Загремел ключ в замке, и дверь, заскрежетав, распахнулась. Но как только в проеме показалась голова, Фотинка с маху ударил по ней штырем. Подхватив цепь, перешагнул через упавшего и оказался лицом к лицу с другим стражником с горящим факелом в руках. От неожиданности стражник попятился, тыча в Фотинку огнем. Детина, не дав ему опомниться, страшным ударом сбил и его с ног. Пыхнул и погас факел, накрытый обмякшим телом.
– Огарий, тута ты? – громким шепотом спросил Фотинка, испугавшись своих подвигов и подслеповато озираясь в полумраке.
– Тута, – бодренько отозвался Огарий и мышью прошмыгнул мимо Фотинки. – Ступай за мною.

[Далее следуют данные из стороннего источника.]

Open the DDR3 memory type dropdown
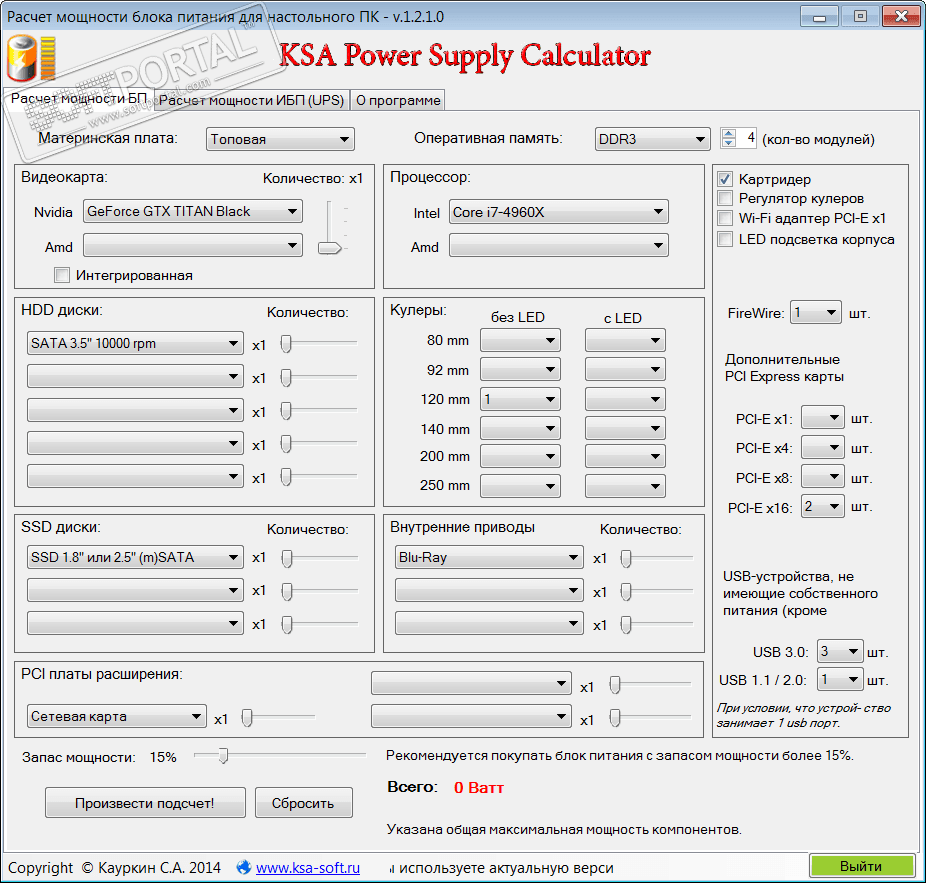The width and height of the screenshot is (926, 883). pos(652,139)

Сторожась, он чуть приоткрыл хлябкую входную дверь. На дворе было пусто. Крупными хлопьями валил снег.
Беглецы в обход заторопились к воротам, прижимаясь к острожной стене. Несмотря на то что Фотинка натягивал цепь, она предательски погромыхивала и не давала ускорить шаг.
– Не пропадем! – угрюмо приговаривал он, когда Огарий обертывался.
– Еще бы пропали! – усмехался повеселевший бродяжка.
Миновав ворота, они огляделись. По улице в открытую пройти было никак нельзя, да и стража скоро поднимет тревогу – надобно как-то изловчиться. Вдруг Огарий приметил впереди у крытого с резными боковинами крыльца двух лошаденок, впряженных в легкие санки с расписной спинкой-козырем, кивнул Фотинке на них.
Тихо подобрались к санкам, и только Огарий успел отвязать прикрученные к столбу вожжи, как хлопнула дверь, на крыльцо опарой выплыла толстая, расплывшаяся туша – старший Хоненов.
– Пошли, соколы! – свирепо закричал Огарий, резко дергая вожжи. Настоявшиеся лошади разом рванули с места.
– Держи! – задохнулся от изумления и гнева Семен, неловко срыгивая с крыльца и падая. За ним выскочили еще два брата, побежали вдогон, завертели длинными рукавами охабней, слезно запричитали:
– Ох, держи татей!.. Ох, поруха!.. Ох, помоги-и-итя!..
Но, к счастью для беглецов, на всей улице не было ни души. Резвые лошаденки мчались по скату, неостановимо неслись под уклон, птицами взлетали на пригорки. Огарий гнал и гнал их. Грязная серая пена с потных лошадиных боков шлепала ему по лицу, залепляла глаза, а он, смахивая ее, только смеялся.
Остановились далеко за городом, въехав в березовую рощицу. На запаленных лошаденок страшно было смотреть, и Огарий распряг их. Когда он снова подошел к саням, то услышал сдавленные рыдания Фотинки: спрятав лицо в ладони, детина пытался сдержать судороги и не мог. Ничего не спрашивая, Огарий стал поглаживать его своей маленькой, будто беличья лапка, ладонью по разлохмаченным и сыпучим русым- волосам. Почувствовав, что Фотинке легчает, ласково сказал:
– Не убивайся, милай, греха нет на твоей душе! Не людей ты порешил – ворогов своих, злыдней наших. А каково бы они тя? Обаче мы с тобой, глянь-ка, средь березок очутилися, небушко сине, снег мочеными яблоками пахнет. Волюшка – наш дом. Волюшка! Слаще ее ничего нету.
– Куды дальше-то?
– Куды! За кудыкины горы. Чай, тятьку-то еще не сыскал?! Вот в Тушино и припожалуем, в самое воровское пекло. Тут уж за мя держися, не след нам, отчаянным ребятам, сызнова на рогатки напарыватися… Аль раздумал?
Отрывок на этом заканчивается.